WHAT TO PRODUCE: Pull out every line of the records that contains the word "Show", and copy each one in full.

Click-target records
┌──

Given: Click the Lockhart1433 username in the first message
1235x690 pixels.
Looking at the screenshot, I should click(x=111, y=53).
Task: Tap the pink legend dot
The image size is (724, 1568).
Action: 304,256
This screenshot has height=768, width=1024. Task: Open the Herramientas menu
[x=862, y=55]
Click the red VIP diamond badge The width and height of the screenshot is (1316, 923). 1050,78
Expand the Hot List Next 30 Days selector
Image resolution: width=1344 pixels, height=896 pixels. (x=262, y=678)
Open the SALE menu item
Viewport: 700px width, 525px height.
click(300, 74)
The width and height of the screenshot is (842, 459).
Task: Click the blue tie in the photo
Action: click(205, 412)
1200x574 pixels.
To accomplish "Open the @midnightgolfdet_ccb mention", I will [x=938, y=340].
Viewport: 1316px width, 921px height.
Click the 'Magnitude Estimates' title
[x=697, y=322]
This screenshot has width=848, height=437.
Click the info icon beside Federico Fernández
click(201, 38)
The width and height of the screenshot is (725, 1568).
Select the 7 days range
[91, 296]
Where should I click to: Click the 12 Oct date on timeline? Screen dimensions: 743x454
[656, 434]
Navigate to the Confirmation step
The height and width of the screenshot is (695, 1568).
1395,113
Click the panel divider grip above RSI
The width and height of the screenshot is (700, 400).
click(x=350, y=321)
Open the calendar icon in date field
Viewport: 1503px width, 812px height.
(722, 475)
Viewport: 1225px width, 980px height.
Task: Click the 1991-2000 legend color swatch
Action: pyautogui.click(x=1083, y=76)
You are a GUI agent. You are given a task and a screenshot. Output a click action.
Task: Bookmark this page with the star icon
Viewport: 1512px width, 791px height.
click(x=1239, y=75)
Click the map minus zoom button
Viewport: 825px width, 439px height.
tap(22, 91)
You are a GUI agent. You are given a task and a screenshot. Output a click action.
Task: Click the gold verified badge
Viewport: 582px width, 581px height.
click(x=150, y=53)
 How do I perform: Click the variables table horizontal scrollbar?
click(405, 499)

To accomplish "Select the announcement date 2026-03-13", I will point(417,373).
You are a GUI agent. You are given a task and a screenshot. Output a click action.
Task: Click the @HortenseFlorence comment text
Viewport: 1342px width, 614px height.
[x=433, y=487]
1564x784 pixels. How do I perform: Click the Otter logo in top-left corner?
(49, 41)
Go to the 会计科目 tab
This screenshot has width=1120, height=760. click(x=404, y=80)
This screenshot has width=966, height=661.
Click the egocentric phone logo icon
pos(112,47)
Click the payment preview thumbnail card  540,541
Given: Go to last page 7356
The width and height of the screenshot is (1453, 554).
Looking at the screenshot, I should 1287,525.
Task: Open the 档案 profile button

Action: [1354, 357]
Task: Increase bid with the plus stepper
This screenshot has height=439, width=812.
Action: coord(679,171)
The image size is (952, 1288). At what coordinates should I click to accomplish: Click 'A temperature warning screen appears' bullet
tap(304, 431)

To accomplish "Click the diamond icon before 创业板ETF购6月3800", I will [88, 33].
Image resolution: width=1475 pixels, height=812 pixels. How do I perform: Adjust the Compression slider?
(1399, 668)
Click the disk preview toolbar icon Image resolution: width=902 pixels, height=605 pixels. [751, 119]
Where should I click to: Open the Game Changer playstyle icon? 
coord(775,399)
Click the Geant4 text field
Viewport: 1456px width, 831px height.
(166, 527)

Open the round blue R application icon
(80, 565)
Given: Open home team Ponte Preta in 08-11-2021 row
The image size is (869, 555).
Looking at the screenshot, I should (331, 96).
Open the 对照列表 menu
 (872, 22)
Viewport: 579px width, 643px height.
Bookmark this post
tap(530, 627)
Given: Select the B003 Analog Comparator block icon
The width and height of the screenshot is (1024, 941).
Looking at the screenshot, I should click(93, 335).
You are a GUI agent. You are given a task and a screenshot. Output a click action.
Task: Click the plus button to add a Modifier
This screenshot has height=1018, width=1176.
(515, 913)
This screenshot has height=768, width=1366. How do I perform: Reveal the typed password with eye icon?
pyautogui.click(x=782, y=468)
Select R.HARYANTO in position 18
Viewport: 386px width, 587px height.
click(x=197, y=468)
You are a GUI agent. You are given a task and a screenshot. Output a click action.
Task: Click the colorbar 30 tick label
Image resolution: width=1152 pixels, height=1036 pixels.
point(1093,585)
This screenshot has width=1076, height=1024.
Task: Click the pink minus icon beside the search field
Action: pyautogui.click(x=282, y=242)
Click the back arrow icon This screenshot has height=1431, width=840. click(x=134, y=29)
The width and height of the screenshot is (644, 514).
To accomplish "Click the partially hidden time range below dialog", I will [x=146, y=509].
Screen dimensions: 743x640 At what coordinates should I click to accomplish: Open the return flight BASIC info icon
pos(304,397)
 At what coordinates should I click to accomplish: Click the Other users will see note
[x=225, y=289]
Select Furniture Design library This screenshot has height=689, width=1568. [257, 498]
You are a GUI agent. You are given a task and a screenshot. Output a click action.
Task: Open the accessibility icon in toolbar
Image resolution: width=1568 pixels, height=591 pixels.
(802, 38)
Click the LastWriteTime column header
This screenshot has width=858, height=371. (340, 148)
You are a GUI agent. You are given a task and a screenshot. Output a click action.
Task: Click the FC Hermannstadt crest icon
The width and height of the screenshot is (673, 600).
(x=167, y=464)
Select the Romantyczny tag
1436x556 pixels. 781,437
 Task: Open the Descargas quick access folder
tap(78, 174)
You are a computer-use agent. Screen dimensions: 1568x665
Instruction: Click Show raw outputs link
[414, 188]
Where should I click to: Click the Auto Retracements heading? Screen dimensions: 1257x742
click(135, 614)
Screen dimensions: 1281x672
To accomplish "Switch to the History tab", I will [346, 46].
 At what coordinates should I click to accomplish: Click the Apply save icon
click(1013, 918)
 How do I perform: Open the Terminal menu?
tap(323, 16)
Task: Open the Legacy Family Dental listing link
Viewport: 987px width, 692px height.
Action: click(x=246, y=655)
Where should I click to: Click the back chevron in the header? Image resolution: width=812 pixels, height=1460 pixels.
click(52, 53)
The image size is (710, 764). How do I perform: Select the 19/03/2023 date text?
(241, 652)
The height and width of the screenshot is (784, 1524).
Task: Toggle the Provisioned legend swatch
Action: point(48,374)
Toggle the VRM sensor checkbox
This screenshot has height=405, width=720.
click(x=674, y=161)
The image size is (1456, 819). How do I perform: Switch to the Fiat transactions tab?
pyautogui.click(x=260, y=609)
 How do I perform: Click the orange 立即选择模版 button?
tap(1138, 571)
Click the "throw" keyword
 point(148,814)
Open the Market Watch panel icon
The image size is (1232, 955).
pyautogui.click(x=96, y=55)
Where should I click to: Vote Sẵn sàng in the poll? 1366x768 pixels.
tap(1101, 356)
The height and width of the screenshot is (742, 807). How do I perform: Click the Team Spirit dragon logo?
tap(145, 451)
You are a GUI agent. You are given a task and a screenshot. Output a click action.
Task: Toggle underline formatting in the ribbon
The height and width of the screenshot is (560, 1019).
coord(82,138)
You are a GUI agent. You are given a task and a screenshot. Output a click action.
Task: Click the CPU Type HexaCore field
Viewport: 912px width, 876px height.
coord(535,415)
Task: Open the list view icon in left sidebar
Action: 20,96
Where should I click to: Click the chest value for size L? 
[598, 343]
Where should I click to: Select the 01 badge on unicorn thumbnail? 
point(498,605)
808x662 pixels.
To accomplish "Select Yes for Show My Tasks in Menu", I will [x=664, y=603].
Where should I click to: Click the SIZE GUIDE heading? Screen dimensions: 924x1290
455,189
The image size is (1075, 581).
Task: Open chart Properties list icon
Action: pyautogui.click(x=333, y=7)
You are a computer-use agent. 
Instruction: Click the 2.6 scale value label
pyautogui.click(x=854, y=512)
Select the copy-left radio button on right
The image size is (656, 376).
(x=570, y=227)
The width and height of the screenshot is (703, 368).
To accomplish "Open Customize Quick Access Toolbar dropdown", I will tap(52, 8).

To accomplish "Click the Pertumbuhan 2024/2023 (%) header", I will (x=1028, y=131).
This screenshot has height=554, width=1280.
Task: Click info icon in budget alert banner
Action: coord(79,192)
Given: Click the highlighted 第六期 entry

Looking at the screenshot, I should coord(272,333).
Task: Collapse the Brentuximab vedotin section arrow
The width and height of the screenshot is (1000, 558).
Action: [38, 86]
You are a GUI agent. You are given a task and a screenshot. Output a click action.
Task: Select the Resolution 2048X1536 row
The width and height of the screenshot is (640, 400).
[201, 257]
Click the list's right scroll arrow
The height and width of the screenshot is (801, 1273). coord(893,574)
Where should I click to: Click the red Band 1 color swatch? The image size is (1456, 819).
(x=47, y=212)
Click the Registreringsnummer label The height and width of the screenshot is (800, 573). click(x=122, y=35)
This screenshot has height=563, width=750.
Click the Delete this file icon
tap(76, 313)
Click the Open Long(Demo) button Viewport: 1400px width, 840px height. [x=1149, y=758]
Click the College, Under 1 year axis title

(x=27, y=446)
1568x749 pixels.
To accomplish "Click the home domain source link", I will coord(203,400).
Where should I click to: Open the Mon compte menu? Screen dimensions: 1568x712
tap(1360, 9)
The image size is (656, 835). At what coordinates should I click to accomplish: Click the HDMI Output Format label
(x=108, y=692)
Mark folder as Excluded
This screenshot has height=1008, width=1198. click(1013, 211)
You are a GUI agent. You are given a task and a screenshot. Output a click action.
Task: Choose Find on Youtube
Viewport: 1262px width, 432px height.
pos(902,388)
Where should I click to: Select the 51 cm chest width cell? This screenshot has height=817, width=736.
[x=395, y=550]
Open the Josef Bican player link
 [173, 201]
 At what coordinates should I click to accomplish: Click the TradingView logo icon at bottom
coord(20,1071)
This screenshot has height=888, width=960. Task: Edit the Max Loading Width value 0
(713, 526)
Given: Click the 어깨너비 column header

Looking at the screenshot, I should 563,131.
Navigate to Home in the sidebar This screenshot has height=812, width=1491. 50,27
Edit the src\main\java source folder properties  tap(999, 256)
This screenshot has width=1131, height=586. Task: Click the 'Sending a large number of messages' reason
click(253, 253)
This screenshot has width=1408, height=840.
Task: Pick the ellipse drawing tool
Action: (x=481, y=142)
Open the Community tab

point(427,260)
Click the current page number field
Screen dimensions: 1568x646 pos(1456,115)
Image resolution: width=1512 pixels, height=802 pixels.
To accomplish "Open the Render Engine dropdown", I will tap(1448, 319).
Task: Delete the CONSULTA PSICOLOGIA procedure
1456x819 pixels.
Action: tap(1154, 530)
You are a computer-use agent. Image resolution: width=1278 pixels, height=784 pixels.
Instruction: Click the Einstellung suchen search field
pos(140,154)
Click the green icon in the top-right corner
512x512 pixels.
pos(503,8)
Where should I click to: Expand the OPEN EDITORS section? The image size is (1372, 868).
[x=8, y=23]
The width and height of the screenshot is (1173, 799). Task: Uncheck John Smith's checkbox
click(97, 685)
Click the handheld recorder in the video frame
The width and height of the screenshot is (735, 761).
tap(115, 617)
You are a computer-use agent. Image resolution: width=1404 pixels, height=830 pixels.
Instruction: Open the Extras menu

└──

RESULT OF THIS TASK:
Instruction: Click Show raw outputs link
To accomplish "Select Yes for Show My Tasks in Menu", I will [x=664, y=603].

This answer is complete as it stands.